After an Exposure Incident Occurs: Medical Evaluation and Follow-up:
Following immediate post exposure actions, contact the TMC Employee Health Clinic (Boston), TCSVM Occupational Medical Clinic (Grafton) or the Mt. Auburn Occupational Health Services (Medford) and arrange for medical evaluation, diagnosis and treatment. Meningoccoccal disease is potentially fatal despite prompt antibiotic treatment. Exposure should be viewed as a medical emergency.
During this appointment, the exposed individual will be informed of the signs and symptoms of N. meningitidis, and will be instructed to watch for the development of meningitis and septicemia. Blood and/or CSF may be collected. Depending upon the signs and symptoms, hospitalization is a possibility. The incubation period is generally 2-10 days with an average of 2-4. From exposure to rash onset averages 14 days.
Signs and Symptoms:
- Severe headache
- High fever
- Neck stiffness and pain
- Sensitivity to light (photophobia)
Signs & Symptoms for Meningococcemia (septicemia)
- High fever
- Blood flow problems resulting in dark red or purple splotches all over (DIC – disseminated intravascular coagulation)
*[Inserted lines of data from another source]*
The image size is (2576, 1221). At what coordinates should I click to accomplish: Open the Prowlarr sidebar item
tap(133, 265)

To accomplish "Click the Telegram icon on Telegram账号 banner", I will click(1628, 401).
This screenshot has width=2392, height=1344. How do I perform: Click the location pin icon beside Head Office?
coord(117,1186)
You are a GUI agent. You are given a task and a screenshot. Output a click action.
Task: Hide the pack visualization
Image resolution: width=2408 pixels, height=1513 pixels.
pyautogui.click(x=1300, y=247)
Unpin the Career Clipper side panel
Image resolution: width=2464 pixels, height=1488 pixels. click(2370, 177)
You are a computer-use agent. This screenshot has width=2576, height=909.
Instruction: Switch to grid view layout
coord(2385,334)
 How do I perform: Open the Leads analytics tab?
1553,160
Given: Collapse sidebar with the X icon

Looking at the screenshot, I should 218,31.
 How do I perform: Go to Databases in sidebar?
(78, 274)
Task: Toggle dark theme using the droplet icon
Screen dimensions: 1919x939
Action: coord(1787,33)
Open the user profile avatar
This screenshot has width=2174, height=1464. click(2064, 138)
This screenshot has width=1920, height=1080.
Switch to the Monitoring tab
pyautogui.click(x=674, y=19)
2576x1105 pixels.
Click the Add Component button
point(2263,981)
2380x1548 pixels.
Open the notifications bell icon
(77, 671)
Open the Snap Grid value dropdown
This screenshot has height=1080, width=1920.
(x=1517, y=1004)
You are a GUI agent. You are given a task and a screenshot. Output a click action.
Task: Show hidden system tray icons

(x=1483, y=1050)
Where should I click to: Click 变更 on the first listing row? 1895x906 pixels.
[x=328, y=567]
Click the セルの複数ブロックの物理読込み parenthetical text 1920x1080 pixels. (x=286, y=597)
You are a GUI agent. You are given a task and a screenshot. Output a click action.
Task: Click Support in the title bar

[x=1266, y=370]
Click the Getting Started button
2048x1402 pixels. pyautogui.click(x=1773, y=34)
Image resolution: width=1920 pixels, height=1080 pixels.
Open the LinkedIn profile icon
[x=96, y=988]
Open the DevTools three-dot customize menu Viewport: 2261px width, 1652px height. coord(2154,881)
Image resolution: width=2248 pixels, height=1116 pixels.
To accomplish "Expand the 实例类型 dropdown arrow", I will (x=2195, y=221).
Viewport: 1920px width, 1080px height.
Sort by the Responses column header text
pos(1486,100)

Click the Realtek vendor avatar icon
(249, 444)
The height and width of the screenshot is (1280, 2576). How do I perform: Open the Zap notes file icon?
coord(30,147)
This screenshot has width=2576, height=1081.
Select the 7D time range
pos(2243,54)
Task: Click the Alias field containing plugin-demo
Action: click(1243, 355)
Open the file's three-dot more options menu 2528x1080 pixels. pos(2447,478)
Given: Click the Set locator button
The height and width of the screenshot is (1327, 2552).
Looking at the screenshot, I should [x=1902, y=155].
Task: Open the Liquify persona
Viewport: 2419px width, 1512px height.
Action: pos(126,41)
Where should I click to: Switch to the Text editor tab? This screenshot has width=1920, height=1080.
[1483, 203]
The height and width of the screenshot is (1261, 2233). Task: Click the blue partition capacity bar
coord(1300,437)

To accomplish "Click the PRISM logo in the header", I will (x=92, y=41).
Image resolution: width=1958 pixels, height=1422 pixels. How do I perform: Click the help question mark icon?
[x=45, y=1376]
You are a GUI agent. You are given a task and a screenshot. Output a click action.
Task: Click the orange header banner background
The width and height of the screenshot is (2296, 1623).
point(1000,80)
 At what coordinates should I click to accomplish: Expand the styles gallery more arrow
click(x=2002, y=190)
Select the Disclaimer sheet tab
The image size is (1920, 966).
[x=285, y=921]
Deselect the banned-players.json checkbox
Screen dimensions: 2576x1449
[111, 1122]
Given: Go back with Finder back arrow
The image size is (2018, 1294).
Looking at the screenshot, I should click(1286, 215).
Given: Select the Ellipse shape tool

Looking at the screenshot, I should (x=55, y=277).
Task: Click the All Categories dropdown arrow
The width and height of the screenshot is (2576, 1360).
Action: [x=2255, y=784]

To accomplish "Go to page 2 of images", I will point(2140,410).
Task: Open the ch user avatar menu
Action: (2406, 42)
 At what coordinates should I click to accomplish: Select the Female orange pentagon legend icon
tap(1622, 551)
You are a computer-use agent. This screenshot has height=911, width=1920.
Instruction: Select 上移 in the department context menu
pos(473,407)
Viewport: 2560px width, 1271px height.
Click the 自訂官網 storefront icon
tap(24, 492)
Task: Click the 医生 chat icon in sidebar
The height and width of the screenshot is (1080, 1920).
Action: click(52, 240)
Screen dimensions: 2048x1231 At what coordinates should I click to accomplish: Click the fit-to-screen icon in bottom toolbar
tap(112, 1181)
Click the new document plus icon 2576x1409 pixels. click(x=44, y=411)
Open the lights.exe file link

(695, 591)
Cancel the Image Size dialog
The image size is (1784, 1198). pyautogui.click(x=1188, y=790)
- Septic shock (multiorgan dysfunction)
Complications upon recovery:
- Limb loss
- Brain damage
Immediate hospitalization may be needed. Chemoprophylaxis may be indicated for close contacts (generally not workplace) of those with meningococcal disease.
Suspected and/or confirmed disease must be reported immediately to the Massachusetts Department of Public Health by telephone. A graduate student in Boston recovered from a lab acquired meningococcemia in 2009.
If an employee develops signs and symptoms associated with N. meningitidis in the absence of an exposure incident, the PI and Biosafety Officer shall be notified immediately. In the absence of relevant information, the infection will be considered laboratory-acquired.